To simulate the actual operating load, the CZF-10 magnetic particle brake is used to increase the load. Its rated torque is 100 N·m, and the excitation current ranges from 0 to 2.5 A. When the gearbox operates at maximum speed, excessive load may cause the brake to sinter. Therefore, a load of 0 to 0.5 A is applied, which corresponds to an output torque of 0 to 20 N·m to simulate the actual working conditions.
In the actual operation of wind turbine gearboxes, the impact of complex working conditions—characterized by time-varying rotational speeds and variable loads caused by wind instability—on diagnostic results cannot be ignored. To better simulate the real operating conditions of wind turbine gearboxes, data collection for simulating variable working conditions was conducted in the laboratory. In addition to planetary gear faults, sun gear faults were also included; meanwhile, considering the noise interference from harsh environments, the data were divided into datasets as shown in
Table 7. Dataset NUC-A represents the low-speed and heavy-load condition, Dataset NUC-B corresponds to the high-speed and light-load condition, while Dataset NUC-C stands for the condition with time-varying rotational speed and medium load.
To simulate the label-scarcity scenario in real environments where only a single type of data label is available, unsupervised fault diagnosis under variable conditions was performed across three datasets with different rotational speeds and loads. For each level of additional noise, the same experiment was repeated 5 times, and the average accuracy was taken as the result, as shown in
Table 8.
It can be observed from the data table that the accuracy of all methods generally increases as the noise intensity decreases, which indicates the impact of noise on diagnostic accuracy.
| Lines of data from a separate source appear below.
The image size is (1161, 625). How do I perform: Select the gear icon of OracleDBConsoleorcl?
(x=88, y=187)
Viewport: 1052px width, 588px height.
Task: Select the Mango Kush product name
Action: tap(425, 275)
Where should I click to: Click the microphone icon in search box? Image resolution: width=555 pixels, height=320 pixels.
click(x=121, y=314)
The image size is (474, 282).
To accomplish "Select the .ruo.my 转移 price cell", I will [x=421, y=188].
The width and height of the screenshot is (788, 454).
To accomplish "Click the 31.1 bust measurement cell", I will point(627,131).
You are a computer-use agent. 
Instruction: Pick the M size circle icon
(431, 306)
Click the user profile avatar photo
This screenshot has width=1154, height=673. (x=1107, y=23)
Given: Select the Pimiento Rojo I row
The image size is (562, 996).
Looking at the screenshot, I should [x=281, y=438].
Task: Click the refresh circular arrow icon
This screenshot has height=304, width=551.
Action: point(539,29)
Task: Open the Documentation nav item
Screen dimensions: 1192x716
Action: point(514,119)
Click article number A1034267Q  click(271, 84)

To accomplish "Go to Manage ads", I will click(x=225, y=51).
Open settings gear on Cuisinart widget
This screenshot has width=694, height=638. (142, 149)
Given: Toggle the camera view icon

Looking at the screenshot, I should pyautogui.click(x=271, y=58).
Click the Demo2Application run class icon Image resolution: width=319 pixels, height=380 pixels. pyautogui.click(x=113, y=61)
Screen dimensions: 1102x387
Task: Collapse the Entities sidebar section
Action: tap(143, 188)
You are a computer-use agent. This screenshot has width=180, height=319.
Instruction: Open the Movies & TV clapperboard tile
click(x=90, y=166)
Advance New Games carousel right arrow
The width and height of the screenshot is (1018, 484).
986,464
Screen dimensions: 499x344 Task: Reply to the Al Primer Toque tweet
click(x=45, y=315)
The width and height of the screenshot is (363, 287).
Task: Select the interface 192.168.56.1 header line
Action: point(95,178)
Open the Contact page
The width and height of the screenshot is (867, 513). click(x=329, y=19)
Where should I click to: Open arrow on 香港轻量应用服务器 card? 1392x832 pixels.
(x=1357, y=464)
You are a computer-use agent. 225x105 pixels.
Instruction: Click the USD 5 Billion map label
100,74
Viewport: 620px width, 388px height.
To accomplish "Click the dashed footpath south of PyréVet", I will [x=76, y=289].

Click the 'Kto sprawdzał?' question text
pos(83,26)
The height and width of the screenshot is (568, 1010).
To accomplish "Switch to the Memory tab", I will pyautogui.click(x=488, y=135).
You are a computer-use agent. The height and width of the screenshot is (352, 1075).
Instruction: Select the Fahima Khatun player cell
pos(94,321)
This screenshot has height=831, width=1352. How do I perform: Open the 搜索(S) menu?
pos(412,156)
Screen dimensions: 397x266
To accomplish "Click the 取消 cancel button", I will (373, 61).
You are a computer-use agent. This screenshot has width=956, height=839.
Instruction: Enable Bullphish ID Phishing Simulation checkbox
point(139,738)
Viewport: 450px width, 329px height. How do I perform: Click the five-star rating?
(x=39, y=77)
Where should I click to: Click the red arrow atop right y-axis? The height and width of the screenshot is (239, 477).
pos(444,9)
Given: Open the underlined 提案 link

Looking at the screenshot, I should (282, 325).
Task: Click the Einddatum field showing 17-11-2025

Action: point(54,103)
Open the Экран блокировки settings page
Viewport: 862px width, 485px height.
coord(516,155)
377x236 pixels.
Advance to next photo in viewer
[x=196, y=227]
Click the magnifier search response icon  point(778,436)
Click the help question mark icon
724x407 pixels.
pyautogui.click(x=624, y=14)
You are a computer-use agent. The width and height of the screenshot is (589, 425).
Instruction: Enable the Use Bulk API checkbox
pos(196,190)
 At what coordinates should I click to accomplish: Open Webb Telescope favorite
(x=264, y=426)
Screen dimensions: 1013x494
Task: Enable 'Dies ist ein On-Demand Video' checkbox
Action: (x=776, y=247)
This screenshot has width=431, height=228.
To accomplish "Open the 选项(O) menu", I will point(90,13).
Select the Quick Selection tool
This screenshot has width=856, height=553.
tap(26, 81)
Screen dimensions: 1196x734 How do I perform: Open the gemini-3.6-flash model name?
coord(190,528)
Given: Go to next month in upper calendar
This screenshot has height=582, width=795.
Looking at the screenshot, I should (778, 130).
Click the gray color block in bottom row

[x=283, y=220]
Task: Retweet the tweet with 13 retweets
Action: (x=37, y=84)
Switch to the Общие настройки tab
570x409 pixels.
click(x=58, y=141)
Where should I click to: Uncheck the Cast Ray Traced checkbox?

Based on the transfer learning experimental results presented in
Table 8, the proposed CEL + 0.5 MS-LMMD + 0.5 MSAF-CNN approach achieved optimal performance across all transfer directions and noise conditions. Particularly under the highly challenging −6 dB strong noise scenario, the diagnostic accuracy for each transfer task exceeded 94%, significantly outperforming other comparative methods. Progressive ablation analysis reveals that incorporating the LMMD loss yields a substantial improvement of approximately 15–20 percentage points, highlighting the critical role of subdomain alignment in cross-domain diagnosis. Further integration of MS-LMMD delivers an additional 0.5–1.5 percentage point gain in complex transfer tasks such as A→C and B→C, demonstrating the efficacy of multi-source local distribution alignment. The integration with MSAF-CNN enables the model to achieve near-100% accuracy in most scenarios, validating the synergistic enhancement effect of multi-source feature fusion and multi-source domain adaptation mechanisms. Moreover, as the signal-to-noise ratio improves from −6 dB to 2 dB, all methods gradually demonstrate enhanced performance. The proposed approach consistently maintains the highest accuracy and strongest robustness across various noise conditions, showcasing superior cross-operating-condition generalisation capability and engineering application value.